Monday, 24 November 2008

oh no- I've started something else!

In this case, it is a finger knitted scarf. I have some old blue chenille, bought years ago at Bainbridges in Newcastle. And I have some fresh ribbon yarn from Wool in Stockport- all glittery rainbow coloured. So they will hopefully combine to give me the nice warm scarf I am yearning for. No pattern, but I remember seeing one on Craftster, and I can also remember how to finger knit. When I was in elementary school, or maybe junior high, there was a brief craze for it. It seemed sort of ugly to me, but the scarf with a combination of yarns and textures did look nice.

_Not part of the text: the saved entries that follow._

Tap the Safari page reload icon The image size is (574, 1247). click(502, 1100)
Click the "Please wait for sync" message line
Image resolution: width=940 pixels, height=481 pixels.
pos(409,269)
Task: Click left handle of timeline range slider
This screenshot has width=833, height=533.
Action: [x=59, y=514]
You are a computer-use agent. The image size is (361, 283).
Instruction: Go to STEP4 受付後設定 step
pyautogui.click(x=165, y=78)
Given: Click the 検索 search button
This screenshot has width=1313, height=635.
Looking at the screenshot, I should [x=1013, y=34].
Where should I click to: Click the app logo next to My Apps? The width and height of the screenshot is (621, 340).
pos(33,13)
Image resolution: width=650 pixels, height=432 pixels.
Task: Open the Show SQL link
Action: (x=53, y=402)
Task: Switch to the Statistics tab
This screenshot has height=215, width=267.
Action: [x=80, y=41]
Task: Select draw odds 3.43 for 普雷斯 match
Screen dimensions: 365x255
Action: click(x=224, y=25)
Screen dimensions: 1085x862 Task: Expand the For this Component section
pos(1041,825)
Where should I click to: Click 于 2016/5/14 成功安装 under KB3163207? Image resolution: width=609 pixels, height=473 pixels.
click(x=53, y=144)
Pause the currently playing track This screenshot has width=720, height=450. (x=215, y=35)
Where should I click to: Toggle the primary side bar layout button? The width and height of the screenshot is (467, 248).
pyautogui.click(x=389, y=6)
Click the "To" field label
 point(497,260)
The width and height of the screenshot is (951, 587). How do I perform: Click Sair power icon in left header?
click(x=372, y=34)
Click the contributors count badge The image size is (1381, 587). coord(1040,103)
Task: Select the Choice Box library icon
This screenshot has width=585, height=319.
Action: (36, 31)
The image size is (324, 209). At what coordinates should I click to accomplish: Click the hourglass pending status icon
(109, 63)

I do have a horrible habit of starting things and not finishing other things. Will I ever get back to those crochet flowers? I'm thinking they would be a nice embellishment on a patchwork shirt; a project I'm thinking of starting after I finish the quilt I've been working on for a year and a month. Too much thinking!



Wednesday, 19 November 2008

Doing nothing

My
lack of blogging reflects my lack of crafting- all I've done on the bus
is sit. I've been disorganized and unmotivated (though I know I'll make
no progress if I don't force myself to work on things). I've also been
tired- possibly because of anxiety around my sister in law needing an
operation, and stress around cleaning the mould infestation in our flat.



 


spiral on patchMust remember that at this month's
Embroiderer's Guild meeting, Carol gave me a lovely bit of hand dyed
yarn- wonderfully soft. It was a left-over from her card making, and
she suggested adding it to the mending I was doing on one of P's kimono
(finally wearable again- all 3 need more patching, but 2 are back in a
wearable state). I put it along a spiral of green stem stitch, and it
looks so fun. I need to be more generous- and I need to buy nice stuff
so I'll have nice stuff to share.



 


I read about implementing the 101
things in 1001 days on the Peacock Chic blog (she seems so fun). It
does seem like a good tool, but I feel like I'd just be setting myself
up to fail if I tried to use it. I want to enjoy myself, and that does
require being more organized about my hobbies, but I'm reluctant to set
any goals right now. Is this a mistake? I don't know.